Entries taken from a collection
══════════

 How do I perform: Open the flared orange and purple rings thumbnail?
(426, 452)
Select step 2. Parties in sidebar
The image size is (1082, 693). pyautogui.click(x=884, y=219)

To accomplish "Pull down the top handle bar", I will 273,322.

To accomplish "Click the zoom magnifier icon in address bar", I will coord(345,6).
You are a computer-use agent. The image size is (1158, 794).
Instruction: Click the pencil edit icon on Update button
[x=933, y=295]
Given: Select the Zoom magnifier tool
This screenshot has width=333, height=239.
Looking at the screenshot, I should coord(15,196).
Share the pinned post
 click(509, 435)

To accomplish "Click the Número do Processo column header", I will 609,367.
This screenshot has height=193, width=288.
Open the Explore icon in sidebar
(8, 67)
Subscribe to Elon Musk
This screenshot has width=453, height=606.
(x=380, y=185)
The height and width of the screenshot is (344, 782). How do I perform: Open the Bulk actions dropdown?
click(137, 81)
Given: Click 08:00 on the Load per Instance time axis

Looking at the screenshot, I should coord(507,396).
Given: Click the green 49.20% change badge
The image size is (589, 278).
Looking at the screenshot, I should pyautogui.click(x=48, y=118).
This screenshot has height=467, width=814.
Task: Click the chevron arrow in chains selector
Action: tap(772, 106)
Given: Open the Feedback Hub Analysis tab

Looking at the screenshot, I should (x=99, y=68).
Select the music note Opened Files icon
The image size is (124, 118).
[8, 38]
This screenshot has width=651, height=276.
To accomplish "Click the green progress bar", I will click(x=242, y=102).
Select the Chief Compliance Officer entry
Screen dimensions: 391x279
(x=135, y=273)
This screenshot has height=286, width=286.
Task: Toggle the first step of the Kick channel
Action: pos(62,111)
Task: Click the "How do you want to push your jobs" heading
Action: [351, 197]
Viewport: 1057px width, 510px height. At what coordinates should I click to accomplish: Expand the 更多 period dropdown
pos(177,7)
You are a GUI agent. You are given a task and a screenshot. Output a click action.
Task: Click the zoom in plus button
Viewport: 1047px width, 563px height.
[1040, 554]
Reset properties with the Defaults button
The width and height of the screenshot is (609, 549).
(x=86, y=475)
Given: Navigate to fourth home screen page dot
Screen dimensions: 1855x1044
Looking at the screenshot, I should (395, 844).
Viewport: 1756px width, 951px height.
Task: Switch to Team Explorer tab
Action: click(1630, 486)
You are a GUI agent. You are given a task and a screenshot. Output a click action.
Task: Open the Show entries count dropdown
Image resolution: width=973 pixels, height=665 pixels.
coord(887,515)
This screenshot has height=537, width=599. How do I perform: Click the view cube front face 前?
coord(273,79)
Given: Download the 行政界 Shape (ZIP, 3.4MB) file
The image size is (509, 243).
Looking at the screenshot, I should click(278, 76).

══════════

◆ **WORK TASK**: Copy out the records once more, with nothing altered.

◆ **RESULT OF THE TASK**:
 How do I perform: Open the flared orange and purple rings thumbnail?
(426, 452)
Select step 2. Parties in sidebar
The image size is (1082, 693). pyautogui.click(x=884, y=219)

To accomplish "Pull down the top handle bar", I will 273,322.

To accomplish "Click the zoom magnifier icon in address bar", I will coord(345,6).
You are a computer-use agent. The image size is (1158, 794).
Instruction: Click the pencil edit icon on Update button
[x=933, y=295]
Given: Select the Zoom magnifier tool
This screenshot has width=333, height=239.
Looking at the screenshot, I should coord(15,196).
Share the pinned post
 click(509, 435)

To accomplish "Click the Número do Processo column header", I will 609,367.
This screenshot has height=193, width=288.
Open the Explore icon in sidebar
(8, 67)
Subscribe to Elon Musk
This screenshot has width=453, height=606.
(x=380, y=185)
The height and width of the screenshot is (344, 782). How do I perform: Open the Bulk actions dropdown?
click(137, 81)
Given: Click 08:00 on the Load per Instance time axis

Looking at the screenshot, I should coord(507,396).
Given: Click the green 49.20% change badge
The image size is (589, 278).
Looking at the screenshot, I should pyautogui.click(x=48, y=118).
This screenshot has height=467, width=814.
Task: Click the chevron arrow in chains selector
Action: tap(772, 106)
Given: Open the Feedback Hub Analysis tab

Looking at the screenshot, I should (x=99, y=68).
Select the music note Opened Files icon
The image size is (124, 118).
[8, 38]
This screenshot has width=651, height=276.
To accomplish "Click the green progress bar", I will click(x=242, y=102).
Select the Chief Compliance Officer entry
Screen dimensions: 391x279
(x=135, y=273)
This screenshot has height=286, width=286.
Task: Toggle the first step of the Kick channel
Action: pos(62,111)
Task: Click the "How do you want to push your jobs" heading
Action: [351, 197]
Viewport: 1057px width, 510px height. At what coordinates should I click to accomplish: Expand the 更多 period dropdown
pos(177,7)
You are a GUI agent. You are given a task and a screenshot. Output a click action.
Task: Click the zoom in plus button
Viewport: 1047px width, 563px height.
[1040, 554]
Reset properties with the Defaults button
The width and height of the screenshot is (609, 549).
(x=86, y=475)
Given: Navigate to fourth home screen page dot
Screen dimensions: 1855x1044
Looking at the screenshot, I should (395, 844).
Viewport: 1756px width, 951px height.
Task: Switch to Team Explorer tab
Action: click(1630, 486)
You are a GUI agent. You are given a task and a screenshot. Output a click action.
Task: Open the Show entries count dropdown
Image resolution: width=973 pixels, height=665 pixels.
coord(887,515)
This screenshot has height=537, width=599. How do I perform: Click the view cube front face 前?
coord(273,79)
Given: Download the 行政界 Shape (ZIP, 3.4MB) file
The image size is (509, 243).
Looking at the screenshot, I should click(278, 76).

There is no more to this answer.